§ Exercise prompt
Copy out every line of the material from the line with "This screenshot has width=980, height=626." to the line with "[x=71, y=30]", both included. Shift each coordinate in the answers by adding 48 to it, and leave all other text unchanged.

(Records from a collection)
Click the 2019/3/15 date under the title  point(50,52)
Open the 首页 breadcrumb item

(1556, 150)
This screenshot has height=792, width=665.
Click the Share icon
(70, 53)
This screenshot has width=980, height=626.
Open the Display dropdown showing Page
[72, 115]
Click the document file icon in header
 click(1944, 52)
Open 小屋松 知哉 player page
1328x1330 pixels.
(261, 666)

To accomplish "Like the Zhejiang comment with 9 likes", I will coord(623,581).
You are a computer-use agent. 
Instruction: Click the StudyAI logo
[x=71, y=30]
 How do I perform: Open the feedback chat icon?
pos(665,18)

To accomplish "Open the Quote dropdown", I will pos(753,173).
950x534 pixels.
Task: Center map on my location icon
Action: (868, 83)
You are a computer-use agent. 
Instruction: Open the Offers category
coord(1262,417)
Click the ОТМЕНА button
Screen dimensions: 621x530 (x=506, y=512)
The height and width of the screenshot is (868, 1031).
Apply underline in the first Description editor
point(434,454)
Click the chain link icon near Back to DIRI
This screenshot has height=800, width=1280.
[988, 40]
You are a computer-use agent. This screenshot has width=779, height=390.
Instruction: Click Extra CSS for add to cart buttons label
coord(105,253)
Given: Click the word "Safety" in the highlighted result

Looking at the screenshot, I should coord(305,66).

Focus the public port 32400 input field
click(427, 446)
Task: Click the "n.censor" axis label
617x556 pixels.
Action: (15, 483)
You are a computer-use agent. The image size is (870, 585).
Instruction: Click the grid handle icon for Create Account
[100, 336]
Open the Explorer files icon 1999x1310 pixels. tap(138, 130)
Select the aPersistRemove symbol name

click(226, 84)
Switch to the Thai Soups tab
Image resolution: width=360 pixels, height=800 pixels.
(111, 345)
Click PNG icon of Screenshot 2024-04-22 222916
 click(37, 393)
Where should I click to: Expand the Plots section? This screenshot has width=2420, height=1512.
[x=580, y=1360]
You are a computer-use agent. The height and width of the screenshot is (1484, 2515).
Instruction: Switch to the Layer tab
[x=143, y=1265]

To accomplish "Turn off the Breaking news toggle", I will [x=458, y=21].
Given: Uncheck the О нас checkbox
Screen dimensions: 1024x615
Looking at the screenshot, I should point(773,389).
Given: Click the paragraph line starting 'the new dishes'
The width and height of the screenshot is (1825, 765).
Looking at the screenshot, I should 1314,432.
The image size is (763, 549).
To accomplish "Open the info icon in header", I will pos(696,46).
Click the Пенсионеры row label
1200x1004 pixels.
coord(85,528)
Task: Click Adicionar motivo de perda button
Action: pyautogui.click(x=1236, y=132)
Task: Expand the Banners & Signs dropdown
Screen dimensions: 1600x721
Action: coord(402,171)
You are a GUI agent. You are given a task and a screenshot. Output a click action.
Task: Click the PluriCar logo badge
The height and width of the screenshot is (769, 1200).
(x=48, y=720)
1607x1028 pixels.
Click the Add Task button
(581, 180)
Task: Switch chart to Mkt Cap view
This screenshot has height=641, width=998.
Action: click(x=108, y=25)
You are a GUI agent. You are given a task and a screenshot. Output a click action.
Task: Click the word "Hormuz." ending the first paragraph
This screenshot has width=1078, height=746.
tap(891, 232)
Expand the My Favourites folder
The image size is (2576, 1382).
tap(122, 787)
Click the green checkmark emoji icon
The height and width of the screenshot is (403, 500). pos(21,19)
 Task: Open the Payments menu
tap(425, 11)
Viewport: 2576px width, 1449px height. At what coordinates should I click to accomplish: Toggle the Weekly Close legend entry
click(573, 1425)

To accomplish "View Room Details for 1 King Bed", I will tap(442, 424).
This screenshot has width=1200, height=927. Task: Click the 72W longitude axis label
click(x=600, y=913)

§ Response for this exercise
This screenshot has width=980, height=626.
Open the Display dropdown showing Page
[120, 163]
Click the document file icon in header
 click(1992, 100)
Open 小屋松 知哉 player page
1328x1330 pixels.
(309, 714)

To accomplish "Like the Zhejiang comment with 9 likes", I will coord(671,629).
You are a computer-use agent. 
Instruction: Click the StudyAI logo
[x=119, y=78]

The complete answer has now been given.